How do these traces come to be? Is it a spontaneous creation of post-training/RL runs? Here even Chinese labs don’t say much, as I guess it gets too close to competitive advantage. We know that GLM 4.5 was trained on “large-scale synthetic agent trajectories”. Minimax M2.1 was trained on 100,000 programming environments with a constant recursive synthetic feedback: “We are building an automated data flywheel: automatically discovering high-quality Issues and PRs from GitHub; using models to assess task difficulty and perform stratification; automatically augmenting tasks that the current model can easily solve to make them more challenging; and analyzing failure causes for failed cases to generate targeted training data.” Among the open western labs, IBM with Toucan open sourced a large dataset of “1.5 million trajectories synthesized from nearly 500 real-world MCP servers” in many domains.
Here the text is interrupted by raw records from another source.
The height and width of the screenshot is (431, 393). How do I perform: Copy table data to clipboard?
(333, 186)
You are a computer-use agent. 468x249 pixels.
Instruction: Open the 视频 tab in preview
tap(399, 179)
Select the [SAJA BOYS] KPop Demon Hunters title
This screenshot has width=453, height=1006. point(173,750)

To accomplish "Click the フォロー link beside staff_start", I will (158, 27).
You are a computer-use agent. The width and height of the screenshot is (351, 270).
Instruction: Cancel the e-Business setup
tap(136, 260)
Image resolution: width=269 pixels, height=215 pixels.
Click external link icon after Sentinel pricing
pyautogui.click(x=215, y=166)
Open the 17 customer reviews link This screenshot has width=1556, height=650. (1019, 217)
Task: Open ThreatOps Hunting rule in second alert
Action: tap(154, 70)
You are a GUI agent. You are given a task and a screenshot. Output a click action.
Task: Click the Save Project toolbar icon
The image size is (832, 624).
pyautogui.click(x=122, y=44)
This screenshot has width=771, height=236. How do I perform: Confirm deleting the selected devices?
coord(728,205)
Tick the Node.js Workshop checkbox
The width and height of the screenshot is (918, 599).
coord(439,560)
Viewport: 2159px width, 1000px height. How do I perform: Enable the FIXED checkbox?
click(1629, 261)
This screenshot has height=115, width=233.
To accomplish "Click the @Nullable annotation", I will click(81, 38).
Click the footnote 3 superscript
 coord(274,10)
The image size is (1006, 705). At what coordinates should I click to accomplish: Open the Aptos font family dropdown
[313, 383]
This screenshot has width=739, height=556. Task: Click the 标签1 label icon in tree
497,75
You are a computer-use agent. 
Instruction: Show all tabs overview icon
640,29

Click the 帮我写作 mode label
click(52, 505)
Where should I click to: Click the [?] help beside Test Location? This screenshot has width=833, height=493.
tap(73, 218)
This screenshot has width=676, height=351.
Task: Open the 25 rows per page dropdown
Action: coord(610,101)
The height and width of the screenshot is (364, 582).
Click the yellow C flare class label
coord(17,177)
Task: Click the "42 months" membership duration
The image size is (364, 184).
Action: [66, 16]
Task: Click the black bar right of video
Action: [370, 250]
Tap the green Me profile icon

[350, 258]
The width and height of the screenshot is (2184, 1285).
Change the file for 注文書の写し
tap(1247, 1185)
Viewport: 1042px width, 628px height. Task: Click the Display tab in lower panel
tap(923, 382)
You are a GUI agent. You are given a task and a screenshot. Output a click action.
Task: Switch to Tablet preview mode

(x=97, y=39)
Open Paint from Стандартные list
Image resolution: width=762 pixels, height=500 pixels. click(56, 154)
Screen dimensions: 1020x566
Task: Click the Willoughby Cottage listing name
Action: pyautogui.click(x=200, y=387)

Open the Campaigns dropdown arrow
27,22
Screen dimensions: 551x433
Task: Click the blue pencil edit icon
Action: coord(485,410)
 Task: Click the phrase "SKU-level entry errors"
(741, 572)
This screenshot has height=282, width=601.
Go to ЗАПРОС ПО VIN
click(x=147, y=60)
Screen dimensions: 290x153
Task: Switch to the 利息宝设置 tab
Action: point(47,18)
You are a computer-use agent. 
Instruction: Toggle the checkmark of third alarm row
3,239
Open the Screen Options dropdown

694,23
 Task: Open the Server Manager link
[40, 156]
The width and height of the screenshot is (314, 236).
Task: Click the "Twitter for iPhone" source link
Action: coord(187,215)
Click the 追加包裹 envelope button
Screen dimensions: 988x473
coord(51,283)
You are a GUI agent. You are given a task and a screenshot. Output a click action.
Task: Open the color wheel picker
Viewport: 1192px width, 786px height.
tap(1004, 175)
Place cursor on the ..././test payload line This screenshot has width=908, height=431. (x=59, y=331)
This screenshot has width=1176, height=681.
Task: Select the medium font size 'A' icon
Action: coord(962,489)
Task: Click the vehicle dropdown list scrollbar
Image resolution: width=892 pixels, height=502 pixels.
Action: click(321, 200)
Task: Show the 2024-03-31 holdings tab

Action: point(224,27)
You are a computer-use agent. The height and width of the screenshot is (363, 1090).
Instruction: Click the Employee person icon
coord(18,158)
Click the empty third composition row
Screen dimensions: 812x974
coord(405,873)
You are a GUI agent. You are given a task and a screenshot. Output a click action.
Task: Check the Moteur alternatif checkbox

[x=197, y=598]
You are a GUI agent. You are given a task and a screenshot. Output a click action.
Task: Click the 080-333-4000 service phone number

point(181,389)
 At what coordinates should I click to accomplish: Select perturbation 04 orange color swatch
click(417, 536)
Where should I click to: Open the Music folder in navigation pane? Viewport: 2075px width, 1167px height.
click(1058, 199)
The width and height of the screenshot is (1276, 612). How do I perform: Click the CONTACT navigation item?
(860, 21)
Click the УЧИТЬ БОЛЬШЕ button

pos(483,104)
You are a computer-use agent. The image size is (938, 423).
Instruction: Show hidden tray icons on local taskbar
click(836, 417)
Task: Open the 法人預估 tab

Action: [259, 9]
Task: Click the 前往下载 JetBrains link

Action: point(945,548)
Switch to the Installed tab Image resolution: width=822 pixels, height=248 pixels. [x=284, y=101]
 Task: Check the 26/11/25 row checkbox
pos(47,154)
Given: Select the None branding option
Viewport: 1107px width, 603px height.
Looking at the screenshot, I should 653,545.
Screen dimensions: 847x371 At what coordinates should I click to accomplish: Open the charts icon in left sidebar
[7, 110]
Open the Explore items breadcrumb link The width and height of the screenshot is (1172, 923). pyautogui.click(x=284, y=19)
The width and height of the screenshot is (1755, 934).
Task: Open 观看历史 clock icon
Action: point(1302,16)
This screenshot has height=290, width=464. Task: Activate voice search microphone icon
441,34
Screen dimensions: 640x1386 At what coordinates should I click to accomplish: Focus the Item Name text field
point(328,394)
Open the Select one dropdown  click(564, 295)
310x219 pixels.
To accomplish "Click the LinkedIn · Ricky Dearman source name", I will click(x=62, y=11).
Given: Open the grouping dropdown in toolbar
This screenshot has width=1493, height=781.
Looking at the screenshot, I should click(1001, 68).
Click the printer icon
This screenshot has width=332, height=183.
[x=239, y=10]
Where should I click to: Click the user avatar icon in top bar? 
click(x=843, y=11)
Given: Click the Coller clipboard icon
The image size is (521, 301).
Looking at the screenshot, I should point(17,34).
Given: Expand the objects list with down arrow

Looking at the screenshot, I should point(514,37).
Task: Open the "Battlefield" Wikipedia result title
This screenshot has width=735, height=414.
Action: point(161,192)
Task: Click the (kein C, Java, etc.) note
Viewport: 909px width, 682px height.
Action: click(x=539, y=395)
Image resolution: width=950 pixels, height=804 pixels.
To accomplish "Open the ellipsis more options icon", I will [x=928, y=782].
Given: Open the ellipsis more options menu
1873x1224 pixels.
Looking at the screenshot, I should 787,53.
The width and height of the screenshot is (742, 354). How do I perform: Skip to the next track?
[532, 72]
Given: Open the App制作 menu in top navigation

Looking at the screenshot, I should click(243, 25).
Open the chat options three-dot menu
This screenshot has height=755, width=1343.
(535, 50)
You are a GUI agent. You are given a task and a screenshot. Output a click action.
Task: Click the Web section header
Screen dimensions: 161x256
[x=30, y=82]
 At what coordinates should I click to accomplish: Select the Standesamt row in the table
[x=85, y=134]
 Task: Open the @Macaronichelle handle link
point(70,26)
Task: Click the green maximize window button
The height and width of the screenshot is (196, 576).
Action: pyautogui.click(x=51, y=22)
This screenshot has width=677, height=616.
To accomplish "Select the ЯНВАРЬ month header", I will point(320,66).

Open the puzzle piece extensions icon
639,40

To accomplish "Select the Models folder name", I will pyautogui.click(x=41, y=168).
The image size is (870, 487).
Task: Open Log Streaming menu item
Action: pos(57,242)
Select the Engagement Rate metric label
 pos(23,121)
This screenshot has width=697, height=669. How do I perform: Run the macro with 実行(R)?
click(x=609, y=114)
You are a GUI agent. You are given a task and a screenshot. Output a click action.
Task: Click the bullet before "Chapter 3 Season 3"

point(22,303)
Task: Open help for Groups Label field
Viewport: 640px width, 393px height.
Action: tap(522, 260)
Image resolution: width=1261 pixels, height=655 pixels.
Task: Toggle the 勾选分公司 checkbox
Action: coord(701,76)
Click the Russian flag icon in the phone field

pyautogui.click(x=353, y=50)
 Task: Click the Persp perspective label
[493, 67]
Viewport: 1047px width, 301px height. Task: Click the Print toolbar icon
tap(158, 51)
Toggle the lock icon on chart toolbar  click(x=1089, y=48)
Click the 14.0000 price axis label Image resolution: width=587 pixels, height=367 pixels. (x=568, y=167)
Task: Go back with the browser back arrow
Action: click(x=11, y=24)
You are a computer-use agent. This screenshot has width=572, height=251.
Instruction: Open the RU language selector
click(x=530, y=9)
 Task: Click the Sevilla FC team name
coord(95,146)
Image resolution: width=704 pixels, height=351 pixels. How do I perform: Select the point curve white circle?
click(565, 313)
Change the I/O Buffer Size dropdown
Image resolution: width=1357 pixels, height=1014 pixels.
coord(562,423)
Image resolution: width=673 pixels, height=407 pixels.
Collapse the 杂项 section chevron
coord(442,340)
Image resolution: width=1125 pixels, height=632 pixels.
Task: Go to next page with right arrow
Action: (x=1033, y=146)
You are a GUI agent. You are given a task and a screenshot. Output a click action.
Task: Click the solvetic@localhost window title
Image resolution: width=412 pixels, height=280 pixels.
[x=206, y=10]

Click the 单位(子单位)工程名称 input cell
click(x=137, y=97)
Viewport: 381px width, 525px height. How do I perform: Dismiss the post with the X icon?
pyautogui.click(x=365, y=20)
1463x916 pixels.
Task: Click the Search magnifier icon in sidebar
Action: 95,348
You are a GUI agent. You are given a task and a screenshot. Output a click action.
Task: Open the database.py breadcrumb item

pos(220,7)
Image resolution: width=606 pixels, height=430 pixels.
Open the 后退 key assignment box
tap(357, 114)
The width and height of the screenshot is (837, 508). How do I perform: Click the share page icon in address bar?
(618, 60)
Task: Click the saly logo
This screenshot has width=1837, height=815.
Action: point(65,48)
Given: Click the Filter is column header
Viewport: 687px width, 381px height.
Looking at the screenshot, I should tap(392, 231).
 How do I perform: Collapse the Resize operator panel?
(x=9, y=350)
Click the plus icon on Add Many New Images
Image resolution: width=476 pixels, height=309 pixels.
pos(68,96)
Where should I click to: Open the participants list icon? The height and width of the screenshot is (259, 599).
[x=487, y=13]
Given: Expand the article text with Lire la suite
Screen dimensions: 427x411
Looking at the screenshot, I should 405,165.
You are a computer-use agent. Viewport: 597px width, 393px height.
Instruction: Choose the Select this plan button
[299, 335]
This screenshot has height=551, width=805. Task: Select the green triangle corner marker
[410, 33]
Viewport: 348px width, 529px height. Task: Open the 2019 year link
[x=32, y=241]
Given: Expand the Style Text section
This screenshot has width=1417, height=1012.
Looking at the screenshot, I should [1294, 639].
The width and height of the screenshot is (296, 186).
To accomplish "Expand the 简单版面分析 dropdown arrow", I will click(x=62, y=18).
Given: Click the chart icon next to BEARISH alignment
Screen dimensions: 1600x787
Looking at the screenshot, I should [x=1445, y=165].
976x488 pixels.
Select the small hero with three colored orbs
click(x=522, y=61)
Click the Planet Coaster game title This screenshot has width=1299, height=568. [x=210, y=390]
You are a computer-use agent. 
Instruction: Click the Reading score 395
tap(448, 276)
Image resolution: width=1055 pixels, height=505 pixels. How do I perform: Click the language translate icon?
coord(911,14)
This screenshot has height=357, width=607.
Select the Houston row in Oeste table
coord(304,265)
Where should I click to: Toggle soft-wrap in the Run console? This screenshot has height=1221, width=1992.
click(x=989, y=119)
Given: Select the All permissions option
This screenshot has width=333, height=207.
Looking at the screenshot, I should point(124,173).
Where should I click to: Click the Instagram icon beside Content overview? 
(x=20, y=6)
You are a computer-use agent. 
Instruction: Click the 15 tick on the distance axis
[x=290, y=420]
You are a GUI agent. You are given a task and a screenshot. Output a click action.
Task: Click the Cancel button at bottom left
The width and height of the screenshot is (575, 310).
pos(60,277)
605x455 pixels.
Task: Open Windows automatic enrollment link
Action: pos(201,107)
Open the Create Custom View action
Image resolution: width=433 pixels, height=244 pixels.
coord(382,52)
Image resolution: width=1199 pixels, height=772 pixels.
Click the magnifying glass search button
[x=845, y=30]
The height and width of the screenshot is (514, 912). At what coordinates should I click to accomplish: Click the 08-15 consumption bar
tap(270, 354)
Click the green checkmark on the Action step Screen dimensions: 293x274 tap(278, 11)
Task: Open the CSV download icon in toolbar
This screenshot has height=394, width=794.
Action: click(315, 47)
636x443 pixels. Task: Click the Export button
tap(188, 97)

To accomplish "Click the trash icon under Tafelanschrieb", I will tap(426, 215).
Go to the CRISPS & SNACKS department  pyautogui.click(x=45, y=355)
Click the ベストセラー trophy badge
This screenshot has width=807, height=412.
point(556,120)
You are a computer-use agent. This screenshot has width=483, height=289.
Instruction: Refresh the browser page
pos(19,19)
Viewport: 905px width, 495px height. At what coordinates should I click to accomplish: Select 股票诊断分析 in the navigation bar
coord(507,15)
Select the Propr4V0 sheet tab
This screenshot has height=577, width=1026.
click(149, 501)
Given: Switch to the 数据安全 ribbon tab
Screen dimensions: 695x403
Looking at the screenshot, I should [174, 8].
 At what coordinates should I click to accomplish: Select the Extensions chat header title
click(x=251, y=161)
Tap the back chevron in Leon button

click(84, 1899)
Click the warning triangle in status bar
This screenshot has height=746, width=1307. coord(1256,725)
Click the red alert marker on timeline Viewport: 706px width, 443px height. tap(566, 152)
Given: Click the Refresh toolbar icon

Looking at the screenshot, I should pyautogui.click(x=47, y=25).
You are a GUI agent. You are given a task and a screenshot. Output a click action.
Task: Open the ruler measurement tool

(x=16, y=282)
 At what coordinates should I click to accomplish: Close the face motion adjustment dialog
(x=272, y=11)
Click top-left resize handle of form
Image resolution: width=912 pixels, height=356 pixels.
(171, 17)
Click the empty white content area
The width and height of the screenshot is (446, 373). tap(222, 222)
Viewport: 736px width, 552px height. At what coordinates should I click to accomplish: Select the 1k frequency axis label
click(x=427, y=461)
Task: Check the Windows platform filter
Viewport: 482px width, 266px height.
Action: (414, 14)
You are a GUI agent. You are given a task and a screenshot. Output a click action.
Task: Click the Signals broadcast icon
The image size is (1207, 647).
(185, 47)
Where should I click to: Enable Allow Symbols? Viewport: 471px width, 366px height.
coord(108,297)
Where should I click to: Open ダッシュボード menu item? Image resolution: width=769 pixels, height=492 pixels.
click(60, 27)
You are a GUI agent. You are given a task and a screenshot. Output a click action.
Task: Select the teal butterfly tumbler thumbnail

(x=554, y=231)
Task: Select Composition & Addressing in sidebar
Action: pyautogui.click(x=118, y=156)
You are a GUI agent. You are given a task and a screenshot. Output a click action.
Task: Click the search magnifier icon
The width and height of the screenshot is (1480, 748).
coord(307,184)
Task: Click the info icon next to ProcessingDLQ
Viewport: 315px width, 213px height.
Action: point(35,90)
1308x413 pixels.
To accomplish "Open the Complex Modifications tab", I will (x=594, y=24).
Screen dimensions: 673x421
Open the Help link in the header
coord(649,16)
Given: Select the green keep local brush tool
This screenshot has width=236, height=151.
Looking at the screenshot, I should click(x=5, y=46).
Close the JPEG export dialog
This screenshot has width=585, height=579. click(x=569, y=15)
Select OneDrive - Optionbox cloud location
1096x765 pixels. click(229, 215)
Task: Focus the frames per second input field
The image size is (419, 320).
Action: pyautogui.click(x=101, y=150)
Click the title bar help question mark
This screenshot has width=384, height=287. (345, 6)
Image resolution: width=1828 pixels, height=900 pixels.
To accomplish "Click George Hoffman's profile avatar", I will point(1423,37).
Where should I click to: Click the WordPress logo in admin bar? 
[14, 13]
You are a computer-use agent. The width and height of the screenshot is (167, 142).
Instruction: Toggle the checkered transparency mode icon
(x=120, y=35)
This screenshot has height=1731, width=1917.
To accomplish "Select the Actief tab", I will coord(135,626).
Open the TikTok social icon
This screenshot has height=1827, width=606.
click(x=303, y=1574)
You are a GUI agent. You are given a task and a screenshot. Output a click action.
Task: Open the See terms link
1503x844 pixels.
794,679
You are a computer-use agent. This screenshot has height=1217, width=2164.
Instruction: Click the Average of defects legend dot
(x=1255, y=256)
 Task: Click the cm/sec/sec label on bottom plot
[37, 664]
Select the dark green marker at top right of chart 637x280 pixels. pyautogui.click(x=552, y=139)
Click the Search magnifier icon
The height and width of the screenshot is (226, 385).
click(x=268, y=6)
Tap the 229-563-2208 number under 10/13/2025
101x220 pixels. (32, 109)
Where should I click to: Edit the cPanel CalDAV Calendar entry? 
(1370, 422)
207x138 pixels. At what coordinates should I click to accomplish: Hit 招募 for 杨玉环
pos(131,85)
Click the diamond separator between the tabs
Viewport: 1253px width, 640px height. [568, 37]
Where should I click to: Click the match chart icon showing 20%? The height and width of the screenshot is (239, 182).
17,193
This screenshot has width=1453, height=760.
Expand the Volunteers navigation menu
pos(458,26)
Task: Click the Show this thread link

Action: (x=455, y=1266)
Once again we see a familiar process: post-training allows for data experimentations that simply want to scale. Why would you limit yourself to a few hundred MCP when an intensive research effort can allow you to cover most valuable economic activities for specialized agents? And at this point, I’m not sure RL environment is the right unit (though it can certainly be a major component to nail complex specialized models). Rewards are just too sparse, directions are just too wide and ultimately, written data opens up just too many benefits in readability, auditability and general system design.
You Should Plan for Greatness
Section titled “You Should Plan for Greatness”There is maybe one catch from the brittle, dispersed state of synthetic pretraining research: the ideal training data has not happened yet.
In a way, our entire organic training data ecosystem falls into the same curse of capability blindness as Phi 1.5, except it’s not immediately legible and only recently became a problem to solve, as model use cases scaled beyond generalist web interactions and open source code. And the problem compounds: lack of reasoning primitives and/or insufficient logical hardwiring intrinsically put a ceiling on model capacities to tackle harder, compositional problems.
So before even moving on to pre-AGI research (continual learning?), I feel we still have to finalize training. The recurrent mysteries of “why RL works” with some combination of models and environment and not with others seem mostly downstream of fundamental shortcoming of capabilities not being incorporated at the data stage. Through its increasingly abstract stages synthetic pretraining is gradually fleshing out to be a research program to systematically integrate the information and processes we need to build up increasingly complex autonomous systems.
One of the earliest lessons of deep training research was that “greatness cannot be planned”. This lesson still holds at the minute scale: it’s always more beneficial to let the model sort out problems rather than run into endless bitter lesson. And yet once we zoom out and we consider the total space of potential knowledge processes and admit that, yes, there is data we’ll never get and much diversity, sparsity and compositionality in our systems of learning, maybe after all you should start selecting for the skills, the information, the epistemic paths worth knowing.
Maybe you should plan for greatness.